→ **Passage**:
____________

'two_d_array[0]' thus has array type. That means that for anything
other than 'sizeof' or '&', it becomes 'int *'. That pointer points
to a valid object and so does incrementing that pointer by '20'.
Yes, I know that is your position. There is no point in our repeating
the same things over and over.
But since I haven't pointed it out yet:
Type is not all there is to a pointer.
Agreed.
There is also a question of what
object the pointer points into.
Agreed.
two_d_array[0] is an array[10],
Agreed. Taking as valid our declaration, the sub-expression
'two_d_array[0]' is an expression with the type "array of int with ten
elements." Another useful notation in addition to Peter's could be
'int[10]'. Section 6.7.6 of the C standard draft with filename
'n1256.pdf'.
so when
it decays into a pointer, it decays into a pointer into that array of 10
objects.
Agreed...
It could possibly be confusing for a reader of the draft when
regarding "array type" versus "array object," if only "array" is
mentioned. For example, 5.1.2.2.1,p2 "argv array", where "object" is
perhaps intended (there's no mention of 'argv' as a type).
Also, if only "an array object" is specified (as in 6.5.6,p8), it
might not be clear to a reader whether _any_ array object will do, or
if only _a_particular_ array object will do.
Unfortunately, 6.5.6,p8 results in a circular definition for "Array
subscripting", 6.5.2.1,p2, which defines the subscript operator in
terms including pointer arithmetic via the binary '+' operator, who
then defines pointer arithmetic in terms including the "difference of
the subscripts". Oops.
For an object with "allocated" "storage duration" (6.2.4,p1), there
isn't even a "declared type" for an array object to work with, but
only the type of an lvalue used to access it (6.5,p6). If we accept
"only _a_particular_ array object" above, it might be difficult to
accept any accesses to elements within an array object with allocated
storage, since:
The effective type is the type of the lvalue used to access the
object, in the case of an object with allocated storage.

____________

→ **Exercise A**: What is the filename of the C standard draft that the passage cites?
→ **Exercise B**: In the listing, reproduce the lines from the line with "Open a new browser tab" up to and including the line with "(x=412, y=382)", replacing "screenshot" with "image" and leaving everything else unchanged.
The passage and the listing have no connection to each other.

→ **Part of a data file**:

____________

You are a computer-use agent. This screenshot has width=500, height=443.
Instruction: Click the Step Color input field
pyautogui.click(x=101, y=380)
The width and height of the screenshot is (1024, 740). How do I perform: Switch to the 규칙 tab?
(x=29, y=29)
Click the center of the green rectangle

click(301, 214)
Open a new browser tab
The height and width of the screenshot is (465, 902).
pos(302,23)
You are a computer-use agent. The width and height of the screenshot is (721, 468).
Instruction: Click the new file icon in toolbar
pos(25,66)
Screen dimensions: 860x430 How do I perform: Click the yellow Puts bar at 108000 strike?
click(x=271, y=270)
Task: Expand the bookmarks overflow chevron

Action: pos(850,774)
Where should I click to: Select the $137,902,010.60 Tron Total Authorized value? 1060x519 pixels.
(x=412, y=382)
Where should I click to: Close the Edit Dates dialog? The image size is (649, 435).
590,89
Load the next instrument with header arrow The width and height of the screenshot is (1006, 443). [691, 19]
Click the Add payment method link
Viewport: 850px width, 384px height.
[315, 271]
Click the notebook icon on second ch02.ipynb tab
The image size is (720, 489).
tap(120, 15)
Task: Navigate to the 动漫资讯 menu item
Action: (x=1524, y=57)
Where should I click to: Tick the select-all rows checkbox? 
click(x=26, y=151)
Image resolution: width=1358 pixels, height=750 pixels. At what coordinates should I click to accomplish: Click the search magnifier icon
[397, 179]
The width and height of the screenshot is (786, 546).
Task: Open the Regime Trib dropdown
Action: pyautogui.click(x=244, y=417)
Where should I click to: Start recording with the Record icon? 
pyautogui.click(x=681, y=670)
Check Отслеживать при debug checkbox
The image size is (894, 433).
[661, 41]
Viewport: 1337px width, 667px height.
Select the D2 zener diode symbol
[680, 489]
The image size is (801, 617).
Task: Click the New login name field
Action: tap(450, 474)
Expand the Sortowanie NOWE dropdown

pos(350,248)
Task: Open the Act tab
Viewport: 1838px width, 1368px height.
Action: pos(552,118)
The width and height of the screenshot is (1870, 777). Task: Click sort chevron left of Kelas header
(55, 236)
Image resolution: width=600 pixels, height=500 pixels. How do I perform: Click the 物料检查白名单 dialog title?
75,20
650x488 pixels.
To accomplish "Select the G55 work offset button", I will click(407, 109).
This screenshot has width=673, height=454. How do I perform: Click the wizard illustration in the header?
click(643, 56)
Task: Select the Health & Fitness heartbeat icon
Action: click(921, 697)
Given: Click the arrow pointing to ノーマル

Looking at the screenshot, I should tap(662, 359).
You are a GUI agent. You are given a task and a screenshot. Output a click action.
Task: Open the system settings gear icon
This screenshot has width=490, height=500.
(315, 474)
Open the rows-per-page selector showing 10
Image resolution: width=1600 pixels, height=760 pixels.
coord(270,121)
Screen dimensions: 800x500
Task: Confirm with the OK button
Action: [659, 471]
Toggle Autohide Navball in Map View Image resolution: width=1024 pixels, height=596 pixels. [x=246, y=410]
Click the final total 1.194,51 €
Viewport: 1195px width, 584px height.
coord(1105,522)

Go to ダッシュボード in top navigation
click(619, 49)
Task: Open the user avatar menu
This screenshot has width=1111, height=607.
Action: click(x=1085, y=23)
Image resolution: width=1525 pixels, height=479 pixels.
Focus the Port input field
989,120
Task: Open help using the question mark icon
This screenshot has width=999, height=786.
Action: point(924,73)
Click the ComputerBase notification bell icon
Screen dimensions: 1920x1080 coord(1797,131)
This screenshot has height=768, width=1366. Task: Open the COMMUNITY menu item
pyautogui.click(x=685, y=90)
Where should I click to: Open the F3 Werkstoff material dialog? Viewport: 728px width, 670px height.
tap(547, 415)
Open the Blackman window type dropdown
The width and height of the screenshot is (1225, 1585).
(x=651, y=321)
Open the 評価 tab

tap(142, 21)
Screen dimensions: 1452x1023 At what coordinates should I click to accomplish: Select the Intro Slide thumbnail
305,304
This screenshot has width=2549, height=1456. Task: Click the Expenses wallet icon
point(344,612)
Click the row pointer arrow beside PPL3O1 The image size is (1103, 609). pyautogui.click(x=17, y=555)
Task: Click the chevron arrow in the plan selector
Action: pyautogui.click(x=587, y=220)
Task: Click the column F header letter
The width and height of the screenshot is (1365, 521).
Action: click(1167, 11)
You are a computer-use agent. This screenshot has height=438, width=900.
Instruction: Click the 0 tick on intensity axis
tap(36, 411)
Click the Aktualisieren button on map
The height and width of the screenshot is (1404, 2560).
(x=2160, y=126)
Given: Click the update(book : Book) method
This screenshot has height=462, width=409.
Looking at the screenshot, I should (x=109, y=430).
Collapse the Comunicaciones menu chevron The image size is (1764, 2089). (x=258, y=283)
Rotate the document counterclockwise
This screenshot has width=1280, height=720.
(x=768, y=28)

____________

→ **Written response A**: 'n1256.pdf'

→ **Written response B**:
Open a new browser tab
The height and width of the image is (465, 902).
pos(302,23)
You are a computer-use agent. The width and height of the image is (721, 468).
Instruction: Click the new file icon in toolbar
pos(25,66)
Screen dimensions: 860x430 How do I perform: Click the yellow Puts bar at 108000 strike?
click(x=271, y=270)
Task: Expand the bookmarks overflow chevron

Action: pos(850,774)
Where should I click to: Select the $137,902,010.60 Tron Total Authorized value? 1060x519 pixels.
(x=412, y=382)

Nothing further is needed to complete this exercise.